Interaction of DevR with multiple binding sites synergistically activates divergent transcription of narK2-Rv1738 genes in Mycobacterium tuberculosis

Abstract

Under hypoxic conditions or upon exposure to low concentrations of nitric oxide, DevR transcriptional regulator mediates the activation of ~50 genes that are believed to assist in dormancy development in Mycobacterium tuberculosis. Most of the strongly induced genes are characterized by the presence of one to four copies of a Dev box-like sequence at an upstream location. Among these are several gene pairs that are transcribed in opposite directions.
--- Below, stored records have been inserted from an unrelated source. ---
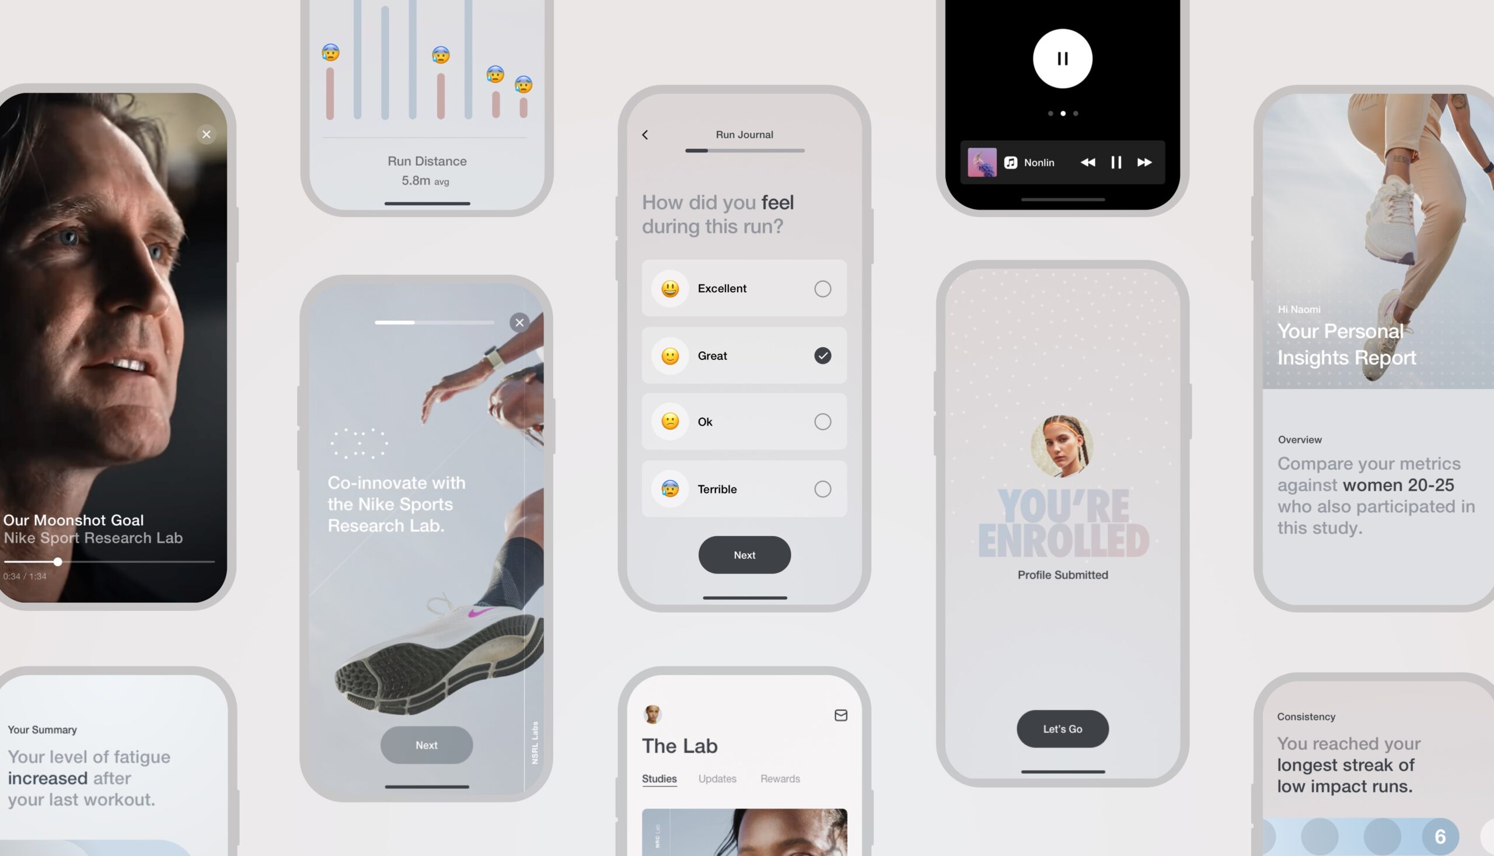Click the Nonlin music track label
This screenshot has width=1494, height=856.
(x=1038, y=162)
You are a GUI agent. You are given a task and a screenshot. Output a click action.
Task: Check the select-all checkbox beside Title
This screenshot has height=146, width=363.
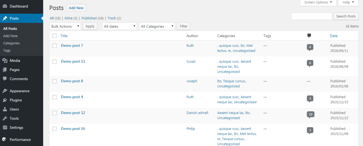click(x=55, y=36)
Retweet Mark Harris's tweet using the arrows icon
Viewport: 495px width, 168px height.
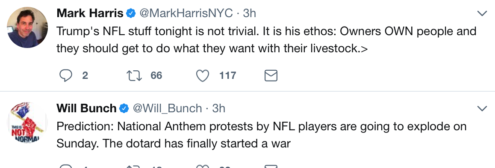[x=134, y=75]
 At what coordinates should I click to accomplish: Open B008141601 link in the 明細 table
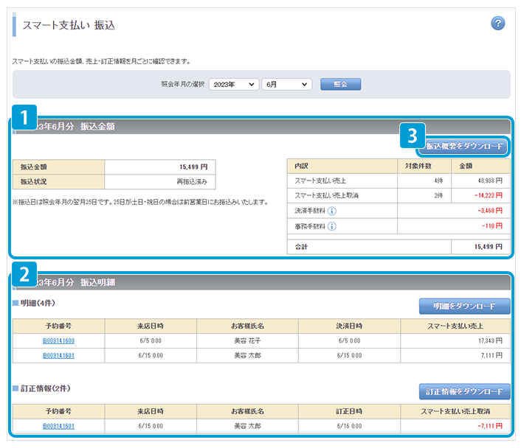[x=59, y=355]
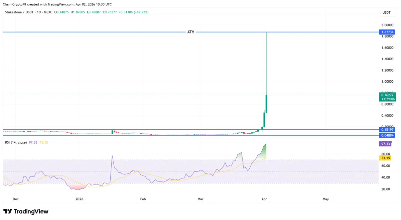
Task: Click the purple RSI value badge 97.33
Action: 386,143
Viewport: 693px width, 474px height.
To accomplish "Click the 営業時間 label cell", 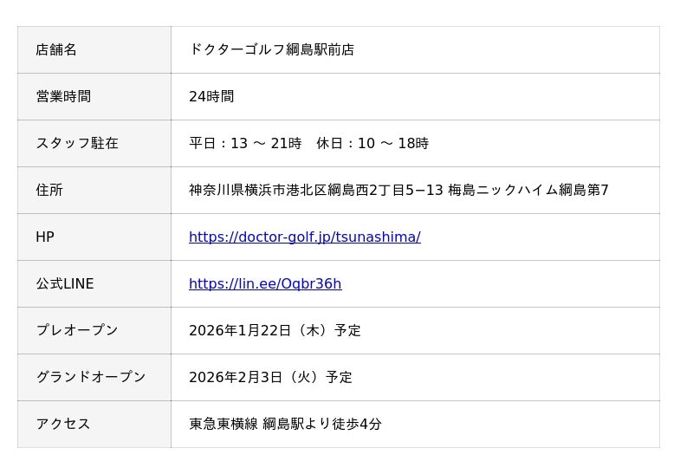I will click(x=63, y=96).
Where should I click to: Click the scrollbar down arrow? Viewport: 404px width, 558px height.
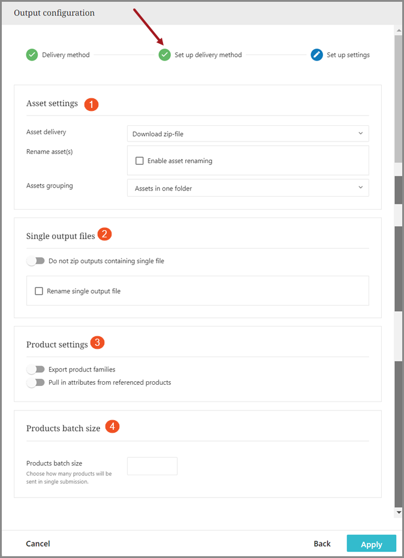tap(399, 512)
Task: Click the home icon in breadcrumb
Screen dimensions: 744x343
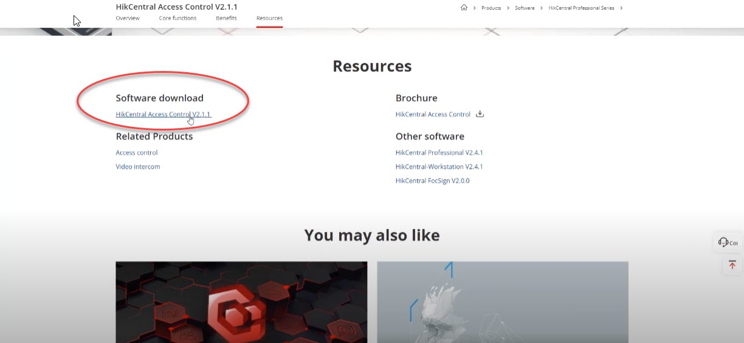Action: pyautogui.click(x=464, y=8)
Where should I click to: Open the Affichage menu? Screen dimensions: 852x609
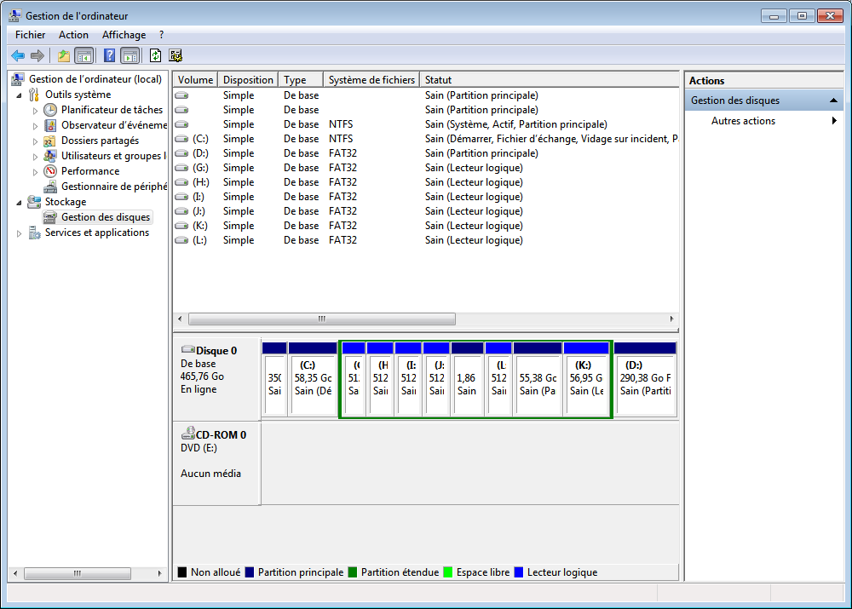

This arrangement could provide for coordinated control of the adjacent genes under inducing conditions. In this work, we report the first detailed analysis of DevR-mediated hypoxic regulation of narK2-Rv1738 genes that are oppositely oriented in M. tuberculosis. Phosphorylated DevR interacts with intergenic sequences and protects ~80 bp of DNA that contains three binding sites, designated Dev boxes D1, D2, and D3. The hypoxia-specific transcription start points of narK2 and Rv1738 were mapped, and it was noted that the −35 elements of both promoters overlapped with the proximally placed Dev box. DevR bound cooperatively to adjacently placed D2 and D3 boxes while binding to D1 was independent of DevR interaction with the D2 and D3 boxes. Mutational analysis and green fluorescent protein reporter assays established that the three Dev boxes function synergistically to mediate maximal transcriptional induction of both narK2 and Rv1738 in hypoxic cultures of M. tuberculosis. Analysis of narK2 promoter activity indicates that it is under negative regulation in addition to DevR-mediated positive regulation and also reveals differences between M. tuberculosis and Mycobacterium bovis BCG.